Ülkemizde kitap okumaya gelirsek, şöyle söyleyeyim durum okullarda çok vahim. 2 yıl önce benim gibi kitap okumayı seven 5-6 arkadaşımla 3 ay boyunca okulun yıllardır kullanılmamış kütüphanesini temizledik. Haftalarca izin kağıtlarıyla derslerden çıktık. Rafları, kitapları kova kova sular taşıyarak sildik, yeni kitaplar ekledik ve orayı kullanıma açtık ancak sevgili müdür yardımcılarımız ve müdürümüz yolumuza her türlü taşı koydu. Önce orayı depo olarak kullanmaya başladılar, daha sonra ösym kayıtlarının yapıldığı bilgisayar var orada, girmek yasak deyip kilit vurdular.
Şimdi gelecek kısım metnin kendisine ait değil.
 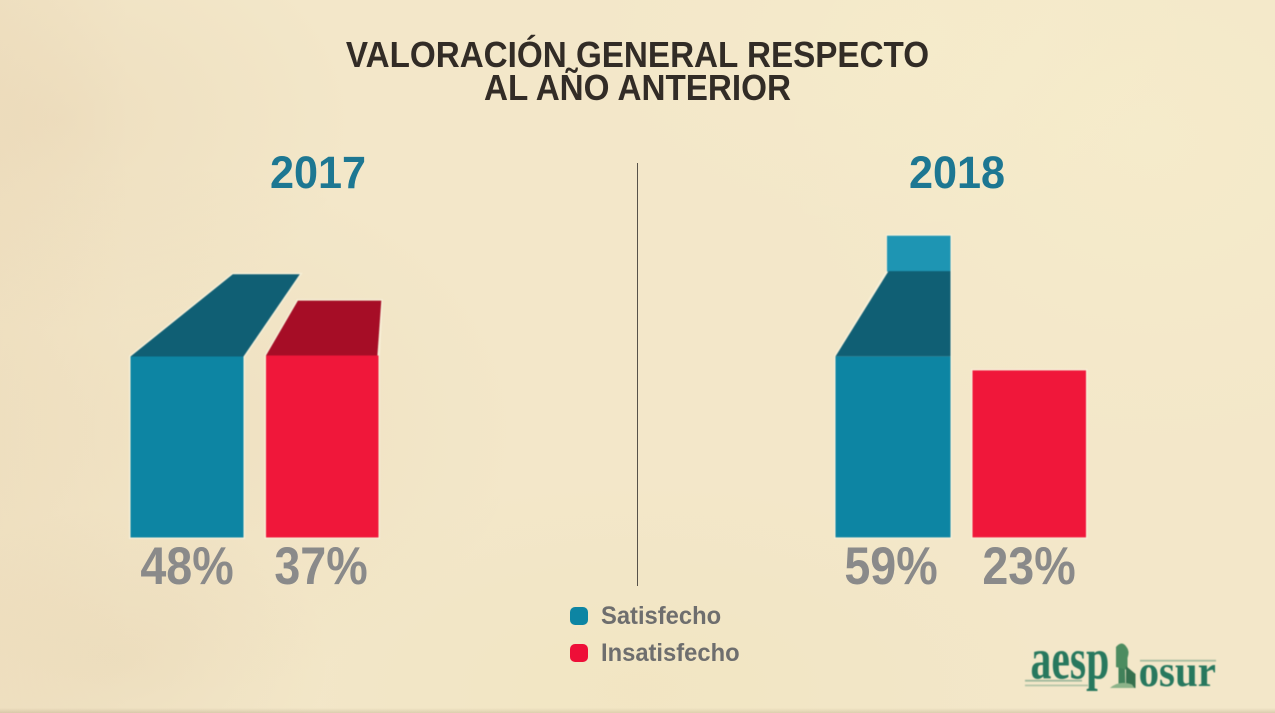 I want to click on svg-text: aesp, so click(x=1070, y=664).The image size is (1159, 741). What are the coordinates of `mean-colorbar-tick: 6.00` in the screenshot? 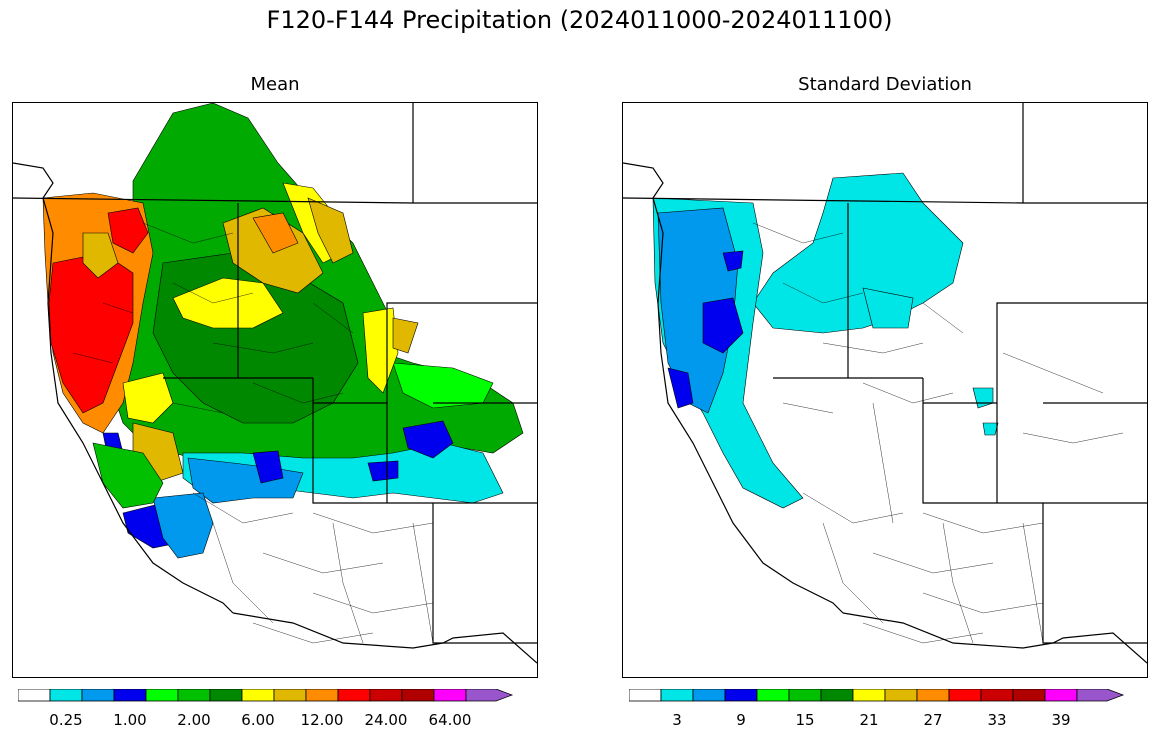 It's located at (258, 720).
Bu yıl ise kütüphaneyi kapatıp oraya sınıf açtılar. Yer yokmuş. Yani demek istediğim biz güzel bir kütüphane için elimizden geleni yaparken, asıl bu işle ilgilenmesi gerekenler yolumuza taş koydular. Ülkemizdeki en büyük eksiklik bu. Tabi bir de fiyatlar. Açıkçası eskiden genç-kurgu kitaplar okurken kitaplara para yetiremezdim, ödünç alır bazen pdf olarak okur, bazen korsan aldığım bile olurdu. Neyse ki artık aradığım kitapları kütüphanelerden alıyorum. Çevremde ulaşabildiğim ve imkanları olan 2 kütüphane var. Artık bolca faydalanıyorum.
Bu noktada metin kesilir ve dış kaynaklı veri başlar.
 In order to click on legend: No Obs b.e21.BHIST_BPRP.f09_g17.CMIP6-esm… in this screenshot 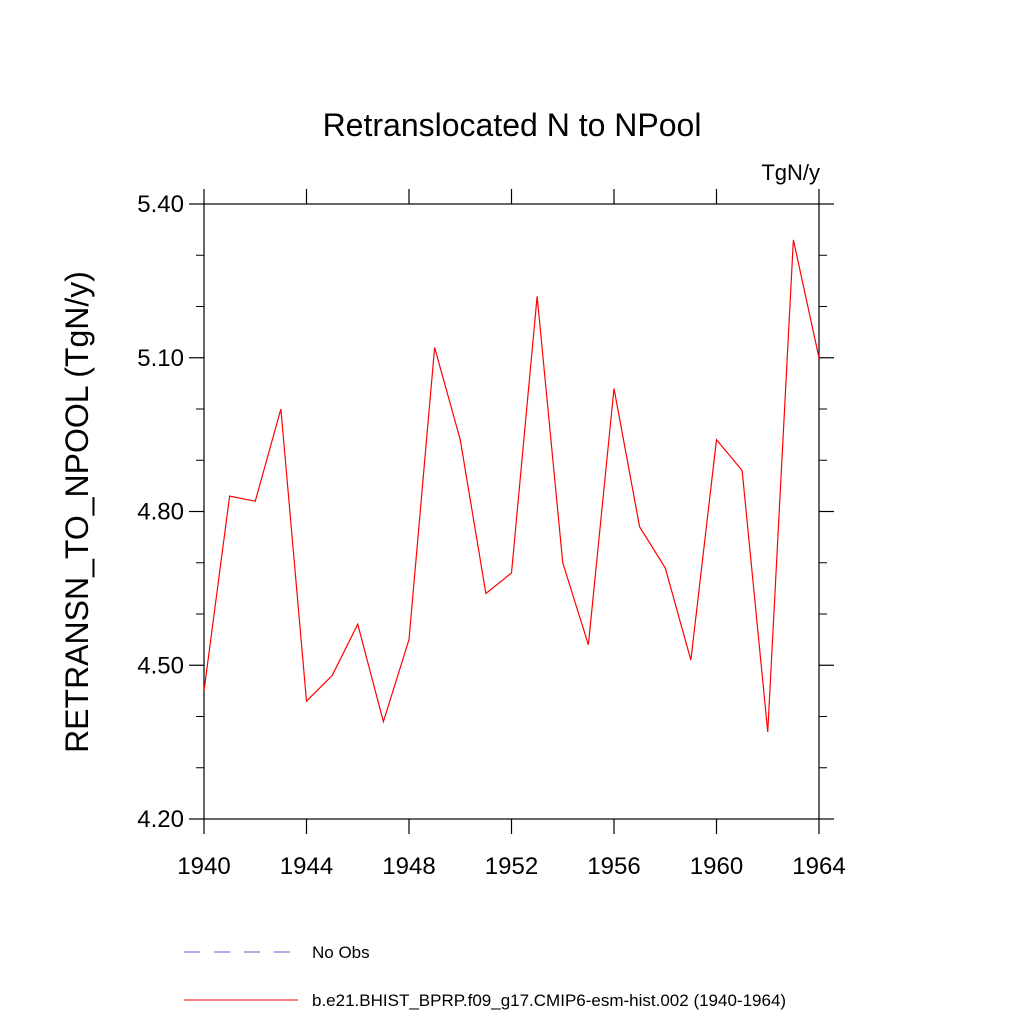, I will do `click(485, 976)`.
Bizim ülkemizde kitap okuma oranının artması için bu sevginin okulda aşılanması gerek, her okulda güzel kütüphaneler olsa, devlet kütüphanelerinin sayısı arttırılsa, fiyatlar düşürülse, insanlar kolaylıkla ulaşabilse kitaplara, her şey çok daha güzel olur, herkes daha çok okur. Neyse ben bu konuda umutluyum. Umuyorum ki ülkemizde okunan kitap sayısı artacak. :')
Kitaptan şuan % 8 KDV alınıyor ama bence daha da düşürülmeli. Kur'an-ı Kerim'den % 1 alınıyor. e-Kitaptan ise % 18 KDV alınıyor. Dergilerden ize % 1 KDV alınıyor. Umarım özellikle kitapla ilgili KDV düşer.